Global brokerage firms Morgan Stanley and Nomura have issued a note on India’s economy following the release of the First Advance Estimates that pegged fiscal 2026 real GDP growth at 7.4%, offering a cautiosly optimistic outlook on the country’s fiscal health going forward.
While the headline figure highlights India’s robust expansion, brokerages have flagged a distinct shift in the economy’s drivers.
Morgan Stanley, for its part, has maintained a bullish stance on Indian economy, predicting that actual growth could ultimately exceed the government’s 7.4% projection.
The firm has also pointed out high-frequency indicators since September 2025 as evidence of the economy’s underlying strength.
Morgan Stanley further noted that consumption growth may slow during the second half of FY26, with capital expenditure set to become the more dominant theme.
The brokerage views the government’s estimate—which implies a dip to 6.9% growth in the second half—as conservative. Therefore, it believes that policy impetus will sustain investment cycles even as consumer demand softens.
Nomura, on the other hand, offered a broader fiscal picture, highlighting the sharp deceleration in the nominal GDP growth to roughly 8% – a trend that has been driven by weaker GDP deflator.
The brokerage firm believes this is ‘neutral’ ahead of the upcoming Union Budget but warned it confirms a clear moderation led by softer consumption.

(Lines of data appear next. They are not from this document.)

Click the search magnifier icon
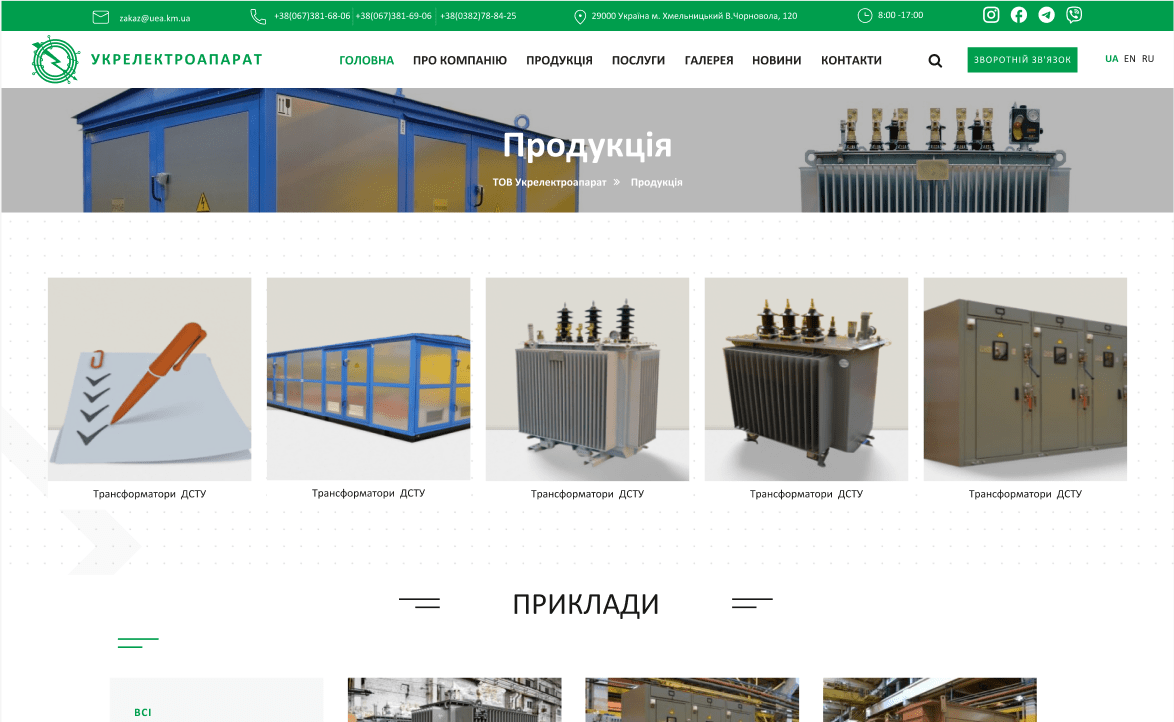 [935, 60]
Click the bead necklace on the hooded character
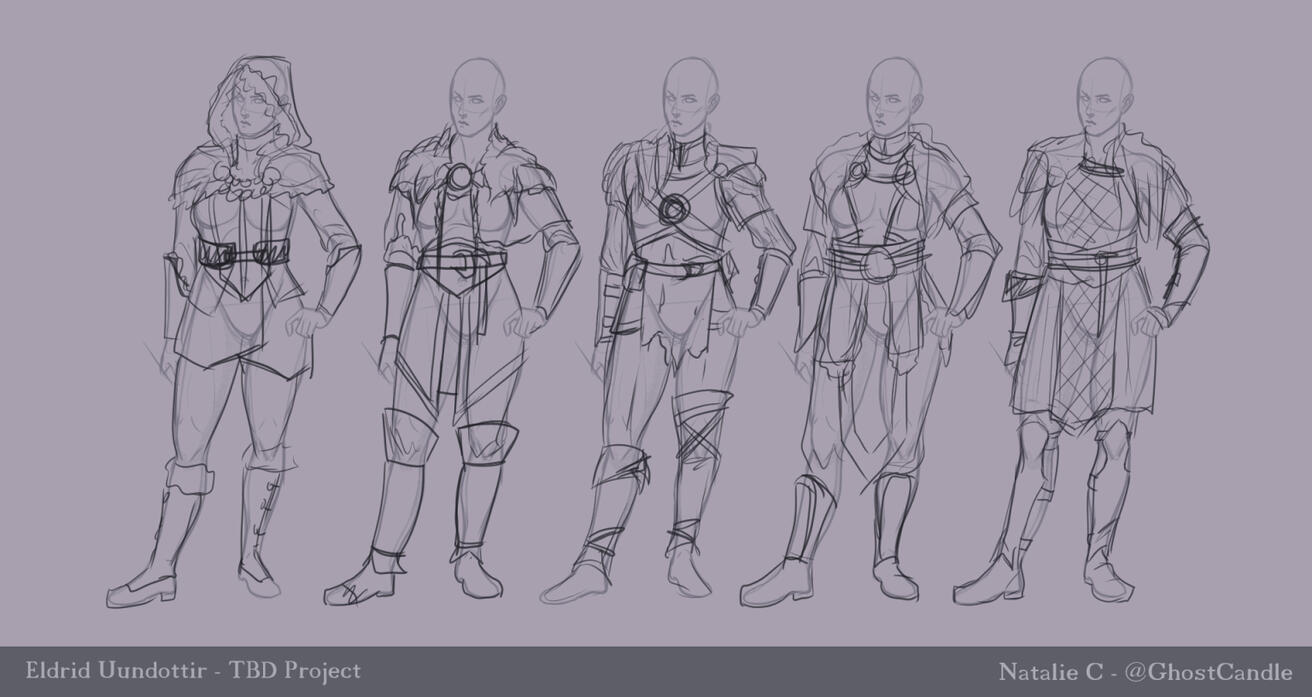This screenshot has width=1312, height=697. (245, 181)
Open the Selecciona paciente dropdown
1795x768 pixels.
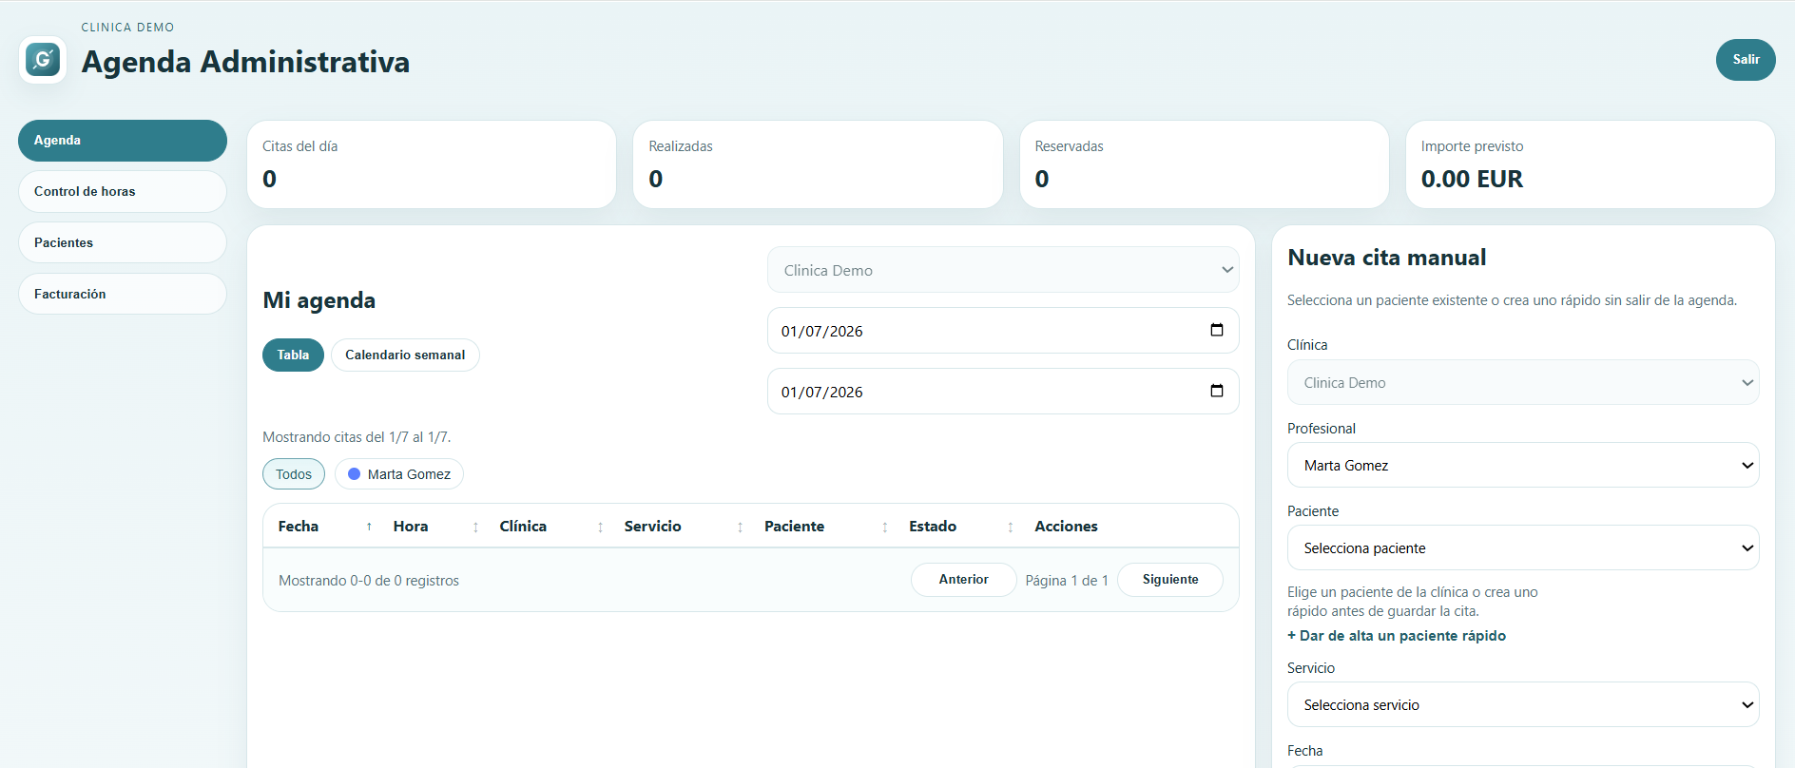tap(1523, 548)
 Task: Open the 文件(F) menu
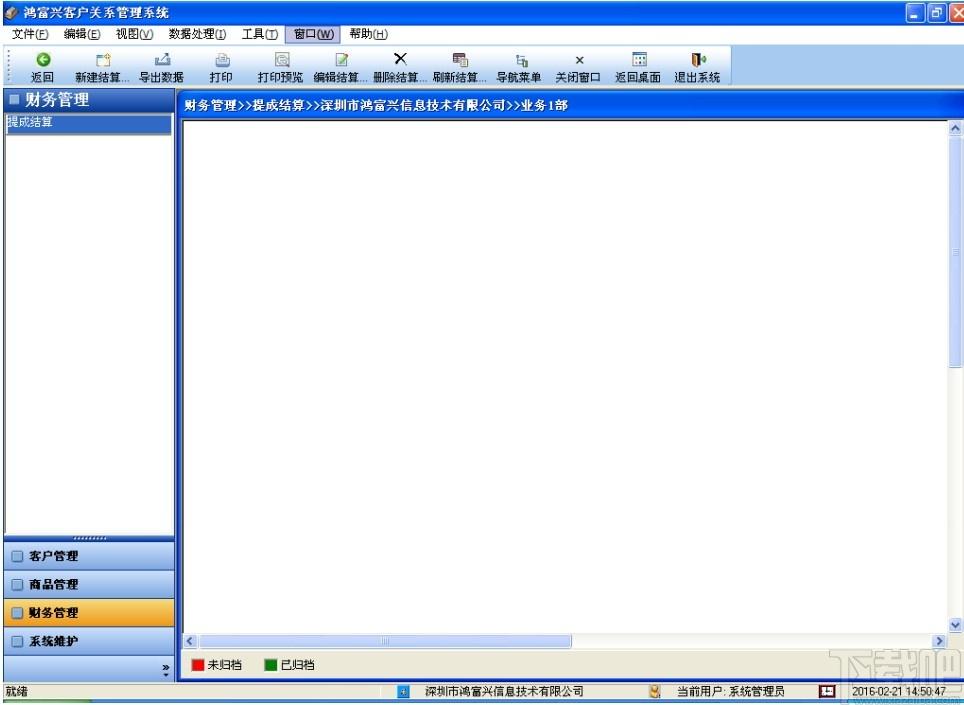click(30, 34)
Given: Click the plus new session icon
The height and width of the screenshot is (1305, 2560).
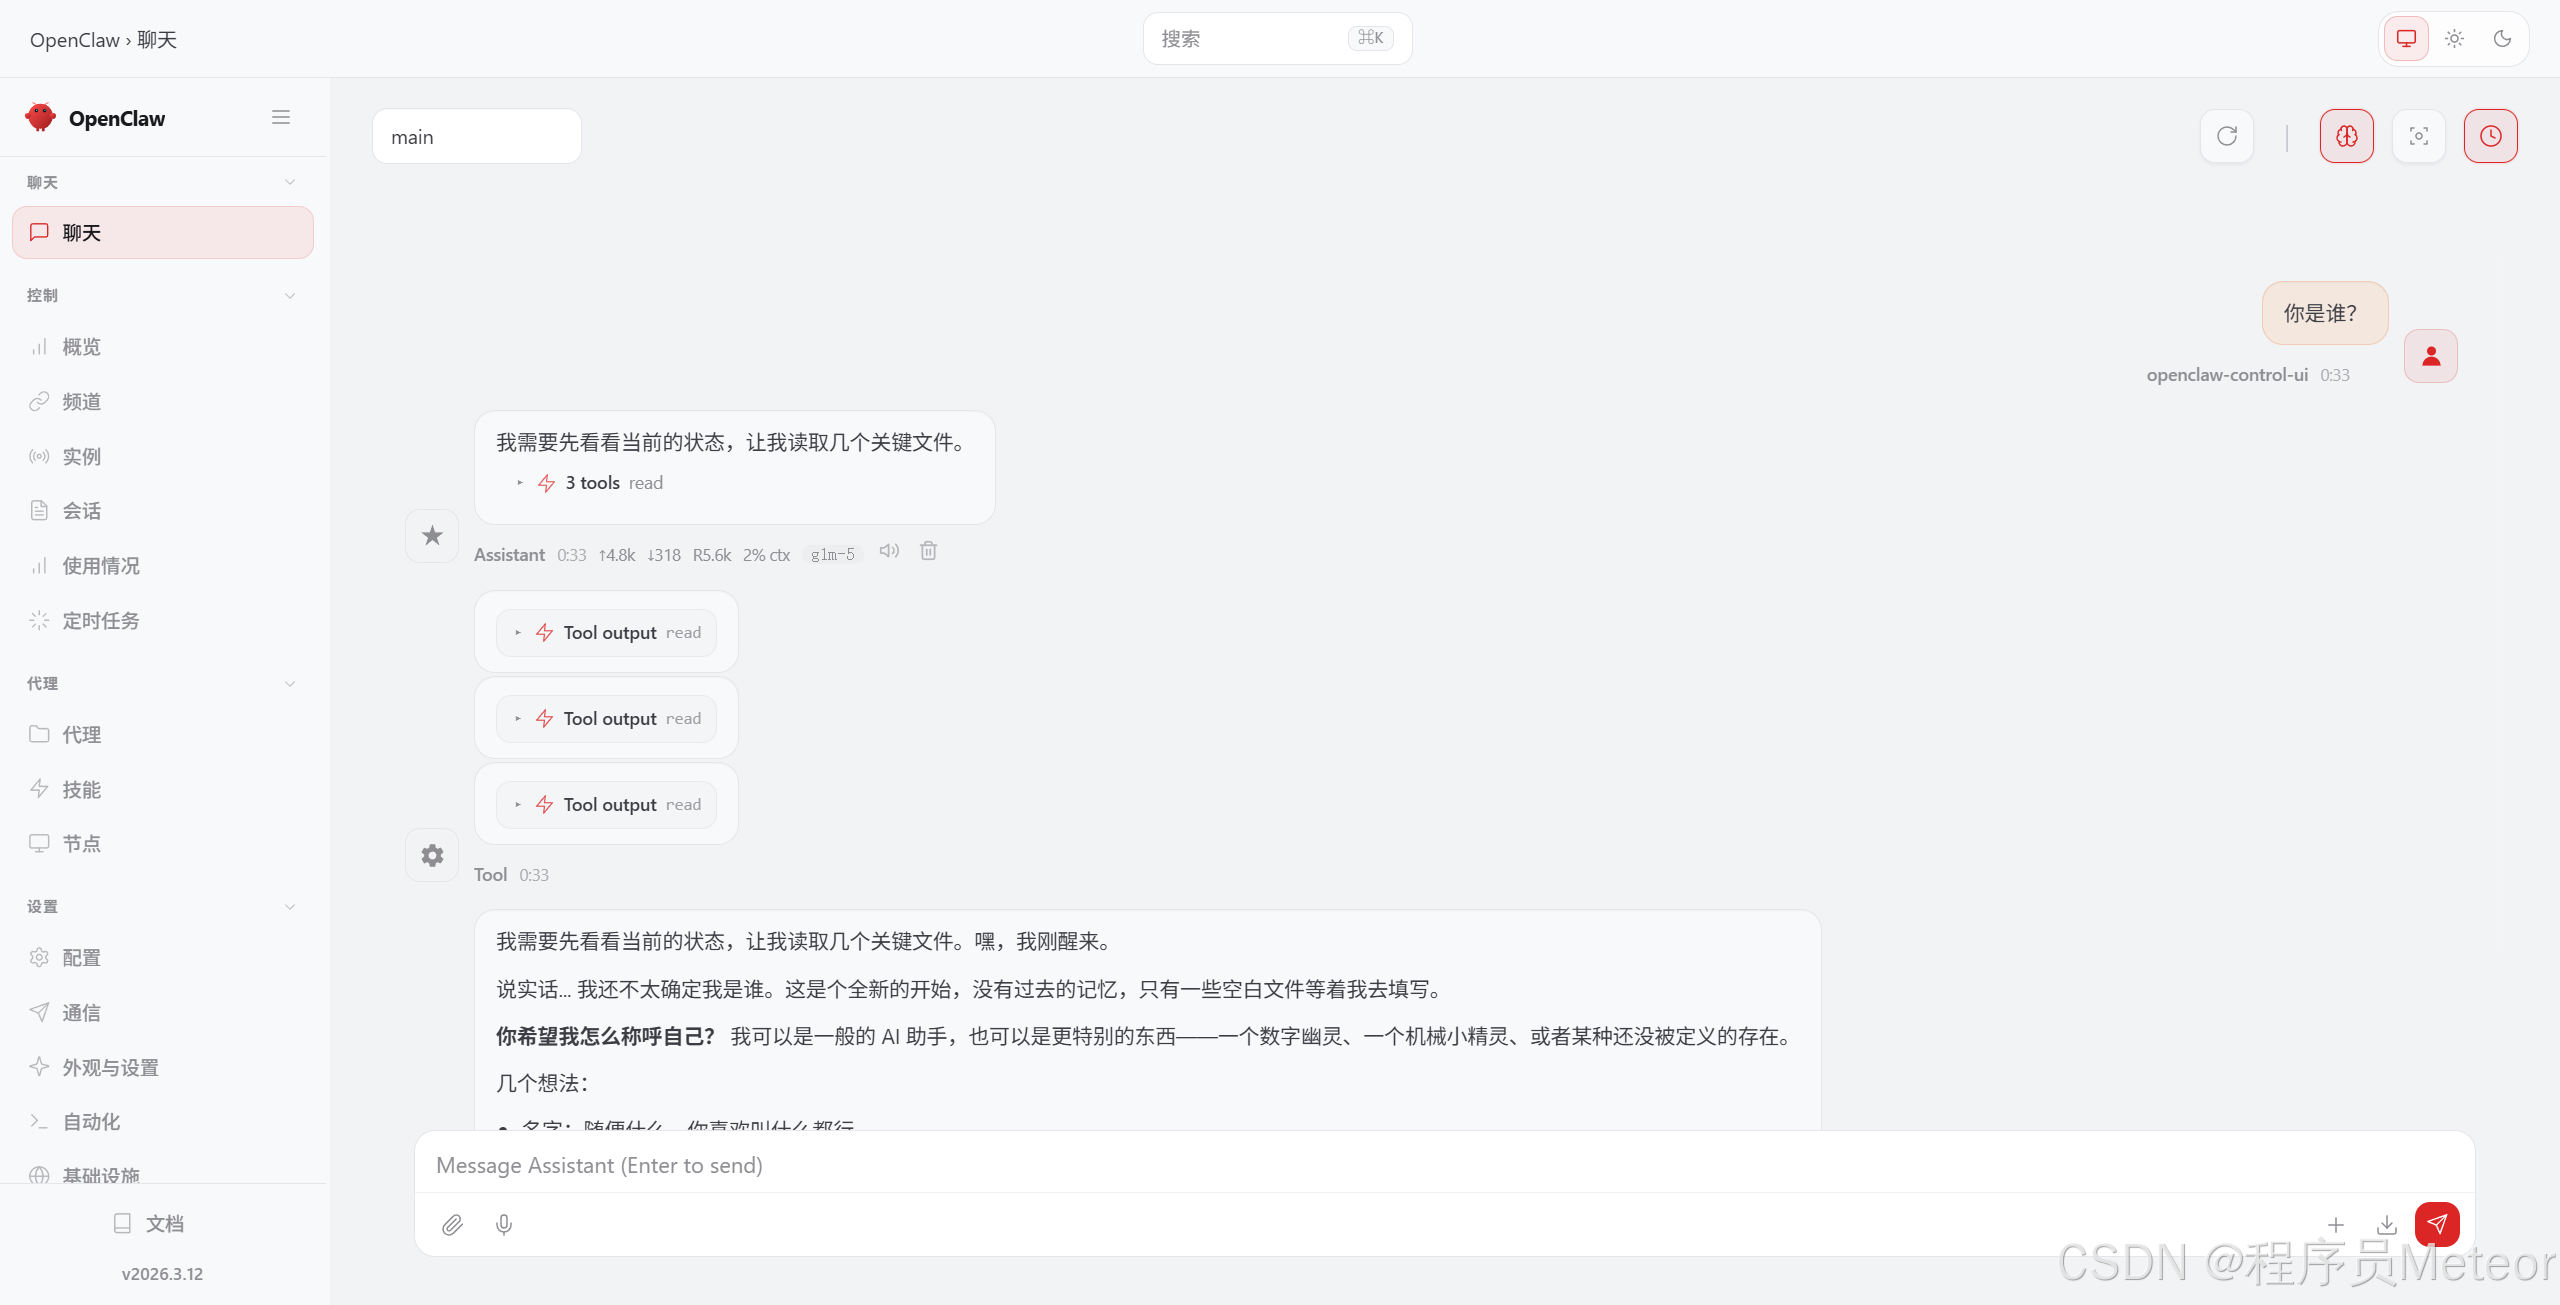Looking at the screenshot, I should click(2336, 1224).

What does this mean? Both Morgan Stanley and Nomura are effectively expection consumption-led growth in the Indian economy to slow down during the second half of FY26.
As for FY27, Nomura remains positive on India’s growth trajectory, forecasting 7.1% growth. The firm cited lagged policy easing, low inflation and stable global growth as key catalysts for the Indian economy, in addition to potential easing of US trade tensions, which could provide a further tailwind for Indian exports.